### Task instructions:
Every record must be repeated precisely as it stands.

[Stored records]
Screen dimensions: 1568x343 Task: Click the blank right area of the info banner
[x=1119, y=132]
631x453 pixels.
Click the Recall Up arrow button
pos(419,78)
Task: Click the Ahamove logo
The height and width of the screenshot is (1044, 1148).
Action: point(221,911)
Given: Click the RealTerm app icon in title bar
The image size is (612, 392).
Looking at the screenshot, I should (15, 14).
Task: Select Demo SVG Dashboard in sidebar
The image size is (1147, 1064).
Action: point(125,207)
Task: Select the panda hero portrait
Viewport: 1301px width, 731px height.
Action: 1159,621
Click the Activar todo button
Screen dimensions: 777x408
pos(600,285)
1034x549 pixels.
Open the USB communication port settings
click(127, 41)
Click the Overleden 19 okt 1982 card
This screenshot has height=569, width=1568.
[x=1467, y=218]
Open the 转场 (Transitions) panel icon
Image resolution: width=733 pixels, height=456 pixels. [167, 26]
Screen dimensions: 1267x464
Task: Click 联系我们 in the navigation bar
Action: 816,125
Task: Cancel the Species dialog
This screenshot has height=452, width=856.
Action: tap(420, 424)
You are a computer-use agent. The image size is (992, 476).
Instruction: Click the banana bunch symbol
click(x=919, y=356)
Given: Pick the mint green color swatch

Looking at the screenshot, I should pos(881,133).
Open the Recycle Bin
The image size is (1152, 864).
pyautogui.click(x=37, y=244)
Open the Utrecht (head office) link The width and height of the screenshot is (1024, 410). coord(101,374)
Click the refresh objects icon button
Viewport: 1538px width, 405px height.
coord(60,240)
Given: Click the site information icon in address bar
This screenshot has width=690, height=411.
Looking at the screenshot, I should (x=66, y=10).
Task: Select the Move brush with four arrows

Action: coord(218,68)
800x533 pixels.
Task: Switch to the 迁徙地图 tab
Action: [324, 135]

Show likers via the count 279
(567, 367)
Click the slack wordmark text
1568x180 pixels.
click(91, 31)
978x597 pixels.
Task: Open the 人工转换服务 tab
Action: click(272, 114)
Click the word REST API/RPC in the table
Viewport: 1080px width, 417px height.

### Problem solution:
Screen dimensions: 1568x343 Task: Click the blank right area of the info banner
[x=1119, y=132]
631x453 pixels.
Click the Recall Up arrow button
pos(419,78)
Task: Click the Ahamove logo
The height and width of the screenshot is (1044, 1148).
Action: point(221,911)
Given: Click the RealTerm app icon in title bar
The image size is (612, 392).
Looking at the screenshot, I should (15, 14).
Task: Select Demo SVG Dashboard in sidebar
The image size is (1147, 1064).
Action: point(125,207)
Task: Select the panda hero portrait
Viewport: 1301px width, 731px height.
Action: 1159,621
Click the Activar todo button
Screen dimensions: 777x408
pos(600,285)
1034x549 pixels.
Open the USB communication port settings
click(127, 41)
Click the Overleden 19 okt 1982 card
This screenshot has height=569, width=1568.
[x=1467, y=218]
Open the 转场 (Transitions) panel icon
Image resolution: width=733 pixels, height=456 pixels. [167, 26]
Screen dimensions: 1267x464
Task: Click 联系我们 in the navigation bar
Action: 816,125
Task: Cancel the Species dialog
This screenshot has height=452, width=856.
Action: tap(420, 424)
You are a computer-use agent. The image size is (992, 476).
Instruction: Click the banana bunch symbol
click(x=919, y=356)
Given: Pick the mint green color swatch

Looking at the screenshot, I should pos(881,133).
Open the Recycle Bin
The image size is (1152, 864).
pyautogui.click(x=37, y=244)
Open the Utrecht (head office) link The width and height of the screenshot is (1024, 410). coord(101,374)
Click the refresh objects icon button
Viewport: 1538px width, 405px height.
coord(60,240)
Given: Click the site information icon in address bar
This screenshot has width=690, height=411.
Looking at the screenshot, I should (x=66, y=10).
Task: Select the Move brush with four arrows

Action: coord(218,68)
800x533 pixels.
Task: Switch to the 迁徙地图 tab
Action: [324, 135]

Show likers via the count 279
(567, 367)
Click the slack wordmark text
1568x180 pixels.
click(91, 31)
978x597 pixels.
Task: Open the 人工转换服务 tab
Action: click(272, 114)
Click the word REST API/RPC in the table
Viewport: 1080px width, 417px height.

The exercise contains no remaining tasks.